Et ce qu'on se chuchote à soi-même, à bas-bruit...
Bas-bruit.
Les images sont des permanence au fond de la mémoire. On ne s'en défaits pas si facilement.
Est-ce qu'il faudrait en mettre certaines de côté, à côté de soi et qu'elles s'endorment là, dans leur sommeil, gardiennes des grands parachutes qui flottaient au-dessus de la mer ? Quoi faire des images ? On ne peut pas les jeter à la poubelle. Où les mettre alors ?
Elles sont fragiles, autant que la mémoire est vulnérable. Donnent l'impression d'un texte qui chavire, dont l'esprit chavire, où les esprits chavirent.
La perte des images ne devraient être ni brutale, ni violente. Voilà, ce serait un film dont le sujet pourrait s'exprimer ainsi : L' émotion d'un personnage que les images quitteraient, qui imaginerait l'émotion éprouvée par un autre personnage que les images quitteraient. La perte alors serait commune. Adoucie. Le mot de "perte", finalement, ne conviendrait plus.
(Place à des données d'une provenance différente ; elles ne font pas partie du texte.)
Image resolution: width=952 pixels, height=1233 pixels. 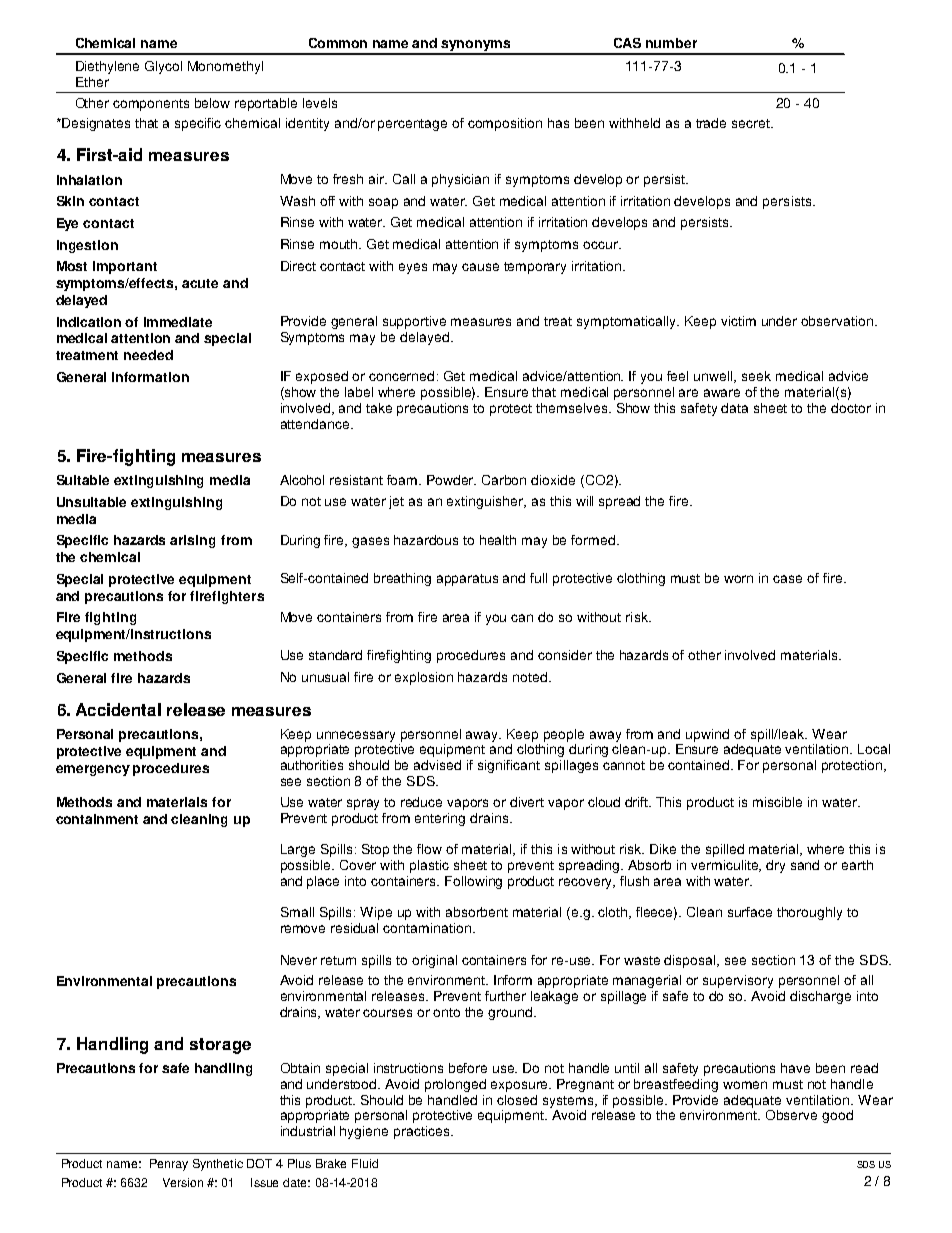 I want to click on surface, so click(x=750, y=912).
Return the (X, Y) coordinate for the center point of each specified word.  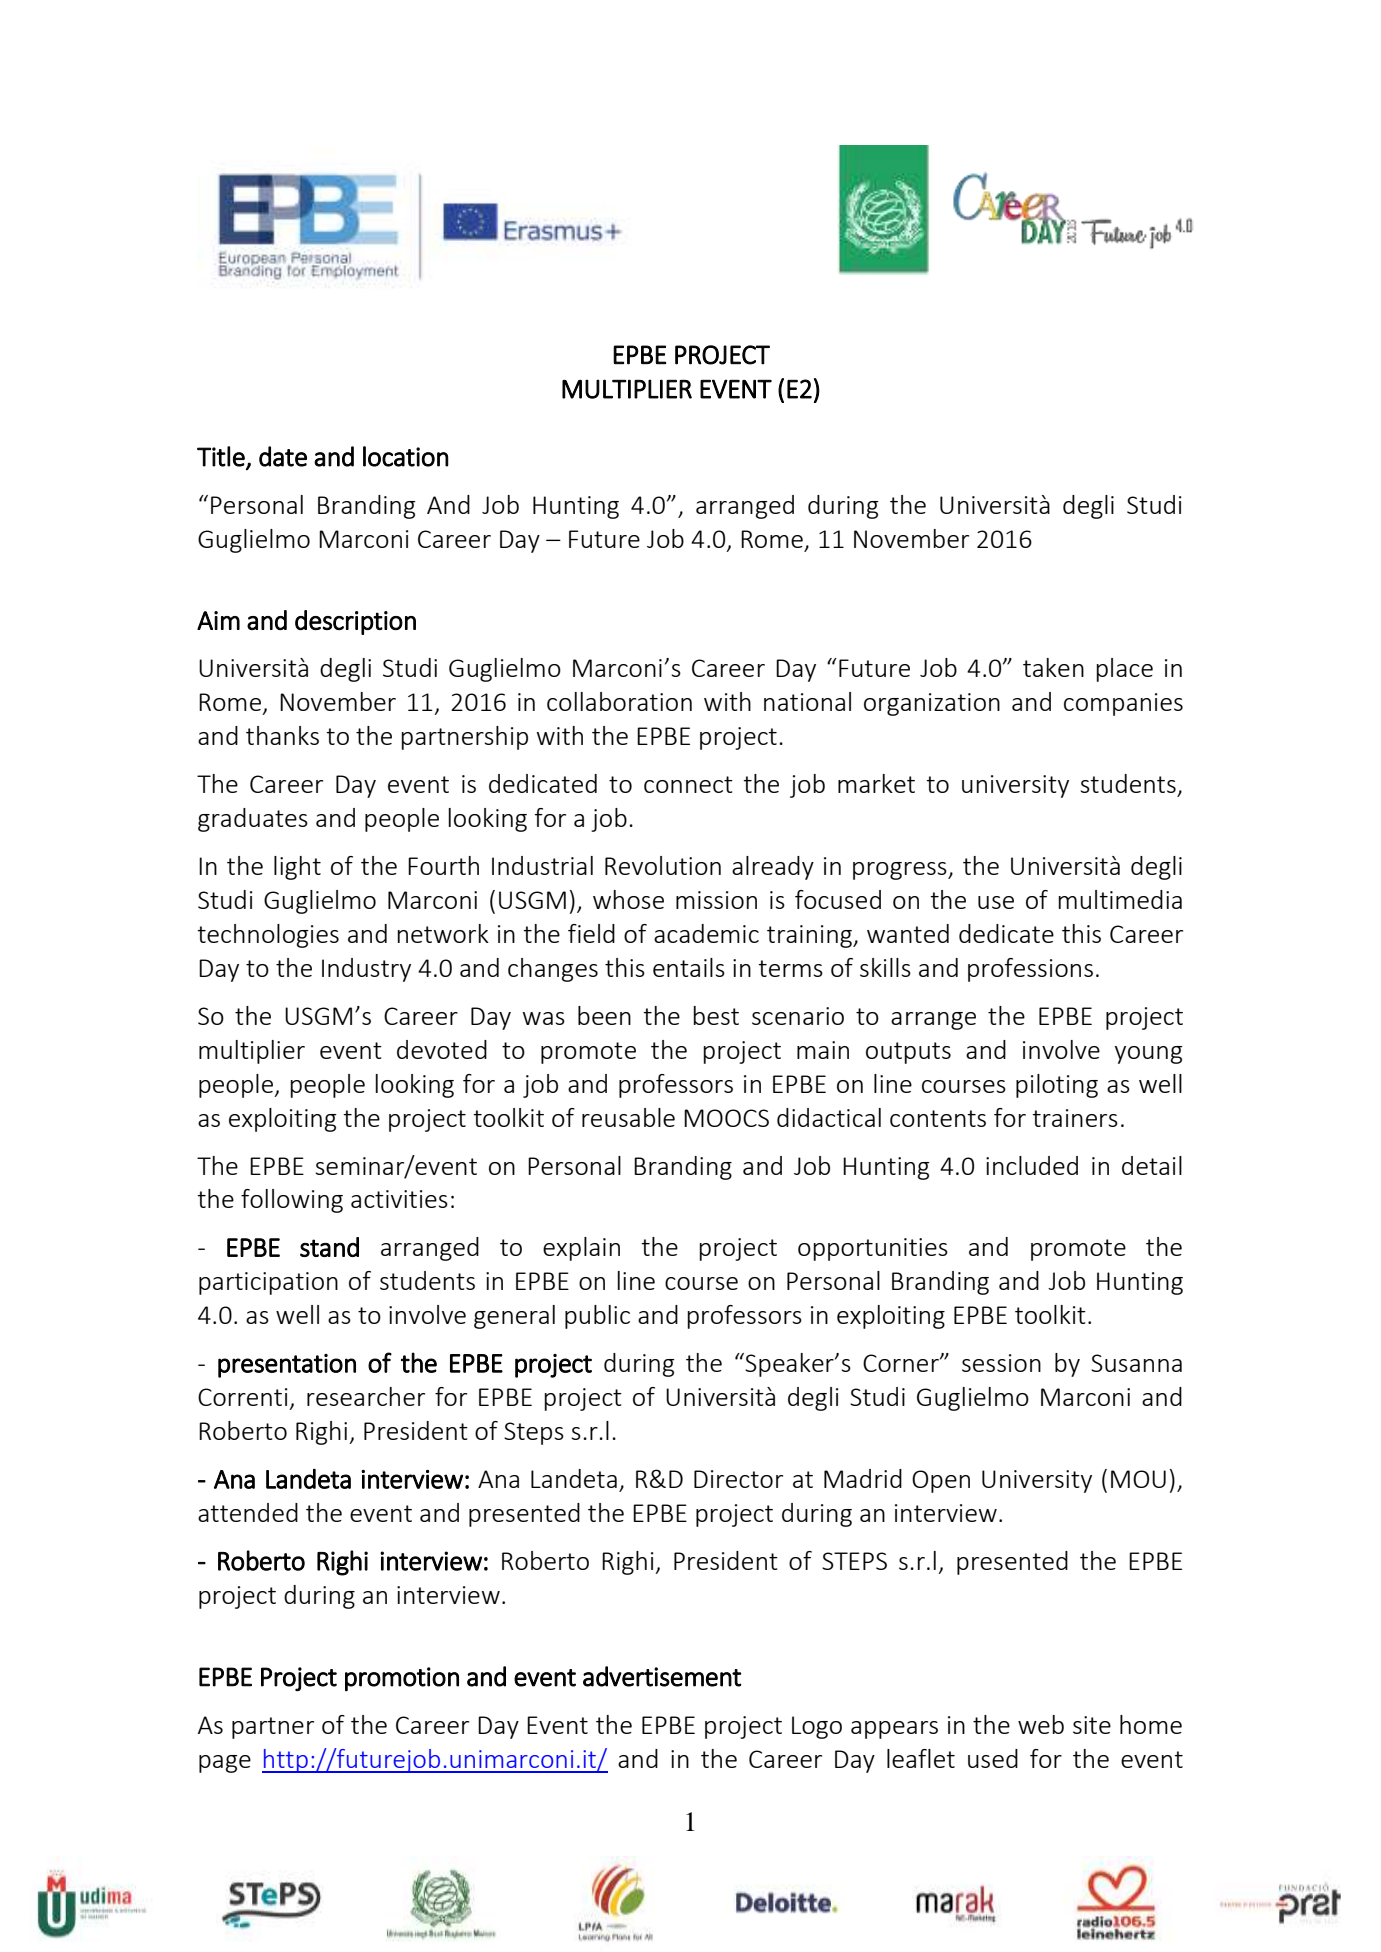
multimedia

Il ne serait plus question de cela, mais d'autre chose. Que d'autres images viendraient creuser. La suite s'élaborerait forcément. Faudrait voir. Aller voir.
Il serait question de regards encore attouchés, un peu éloignés, mais dans une permanence des yeux qui se parleraient à bas-bruit. Feraient sauter des barrières fabriquées. Les personnages consentiraient tout la fois à une édification et à une absence.
L'un dirait : "Cette maison ressemble à une maison, mais ça n'en est pas une. Trop de personnages y vivent. Qui sont-ils ? Sommes-nous là, parmi eux et seuls, dans ce jardin où tout commence, où tout s'endort et brûle ? On sait si peu de choses. On ne sait presque jamais ce qui sera/sera pas. On invente. On sait peut-être tout, alors."
L'autre dirait : "Un homme regarde une femme le regardant la regarder ... Des regards, toujours des regards ? Mais à l'intérieur, il n'y a jamais n'importe quels mots, ...ou n'importe quel silence."
Mon nouveau caméscope est arrivé ce matin. En l'attendant, j'ai bidouillé trois minutes de film, prises par Isabelle Lagny (mon amie photographe qui m'accompagne parfois ici). C'est chez elle, à Paris en 2010. Elle me filme la filmant. L'émotion de quelqu'un qui filme une autre émotion, ...on peut tricoter autour de ça, c'est presque une photo qui bouge, c'est "l'émotion qui bouge". Les images, parfois, elles ne nous quittent pas.